[Start of Text]
The Biharmonic Eigenvalue Problem on a Rectangle with Dirichlet Boundary Conditions

Solution 1:

You will find what you are looking for in Chapter 3.1 of Gazzola, F., Grunau, H.-Ch., Sweers, G.: Polyharmonic Boundary Value Problems. Lecture Notes 1991. Springer, Berlin (2010).

EDIT:

  • To be more specific, you are looking for Theorem 3.8 at page 69. The original proof goes back to Friedrichs, K. Die Randwert- und Eigenwertprobleme aus der Theorie der elastischen Platten. (Anwendung der direkten Methoden der Variationsrechnung). Math. Ann. 98, 205–247 (1927) (p. 233-240). Theorem 3.8 states precisely: Let $\Omega=(0,1)\times (0,1)$ denote the unit square. Then there exist $\lambda_1>0,u_1\not\equiv 0$ that solve \begin{equation} \begin{aligned} {}&\Delta^2 u =\lambda\,u {}& \text{ in }\Omega\\ {}&u=|\nabla u|=0 {}& \text{ on } \partial \Omega. \end{aligned} \end{equation} (the problem has an eigenfunction). Moreover, for $\lambda<\lambda_1$ the above problem has no non-zero solution $u$ (it is a first eigenfunction). Finally, $u_1(x,y)$ changes sign as $(x,y)$ varies in $\Omega$.
[End of Text]
[Start of Data provided]
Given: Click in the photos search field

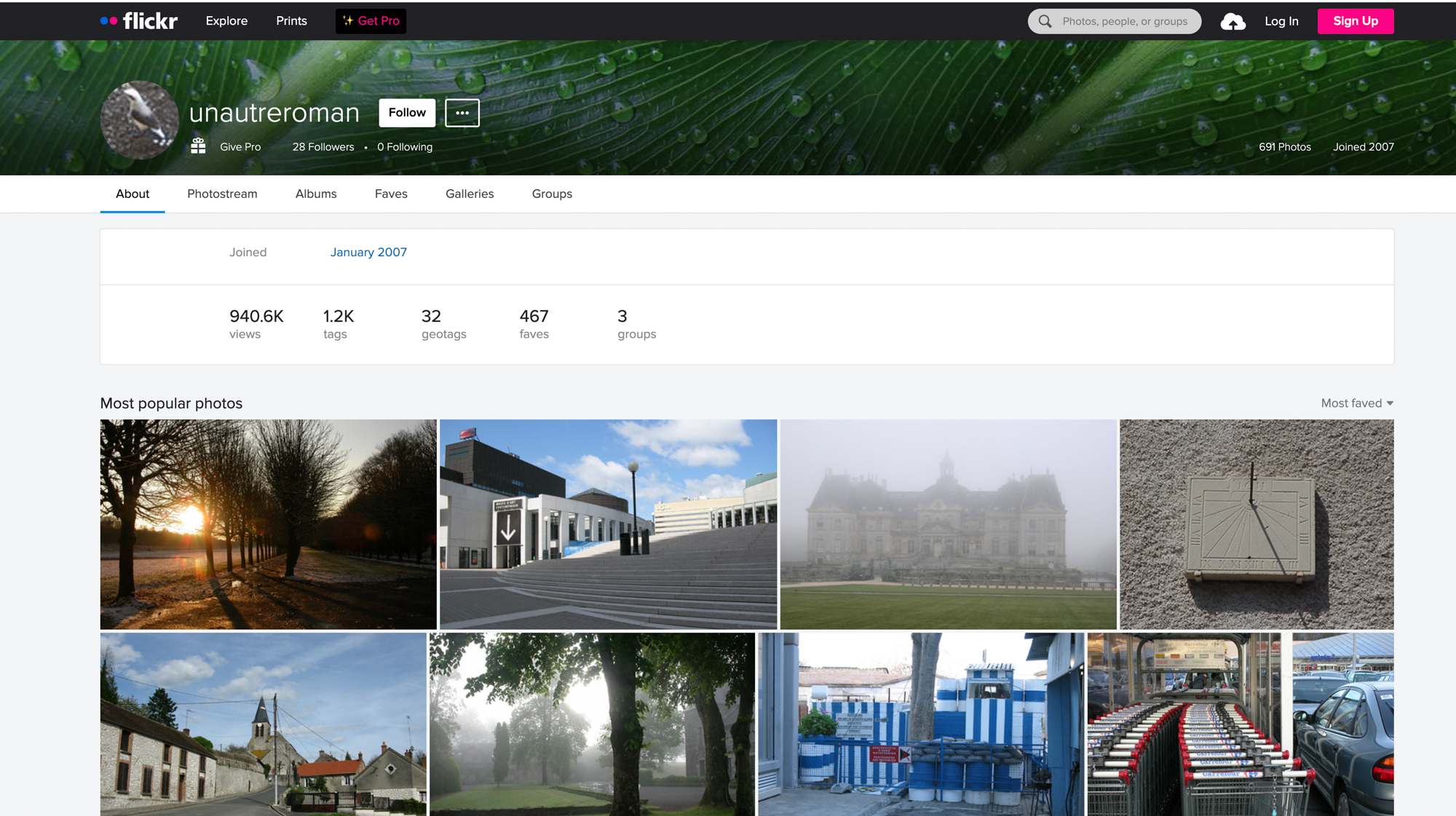Looking at the screenshot, I should click(x=1125, y=22).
[End of Data provided]
Objective
Answer these questions from the text on the biharmonic eigenvalue problem:
(a) Which chapter of the Polyharmonic Boundary Value Problems book is recommended?
(b) On what page is Theorem 3.8?
(c) In what journal and year did Friedrichs publish the original proof?
The data comes from a different source than the text.

Final answer
(a) Chapter 3.1
(b) Page 69
(c) Math. Ann., 1927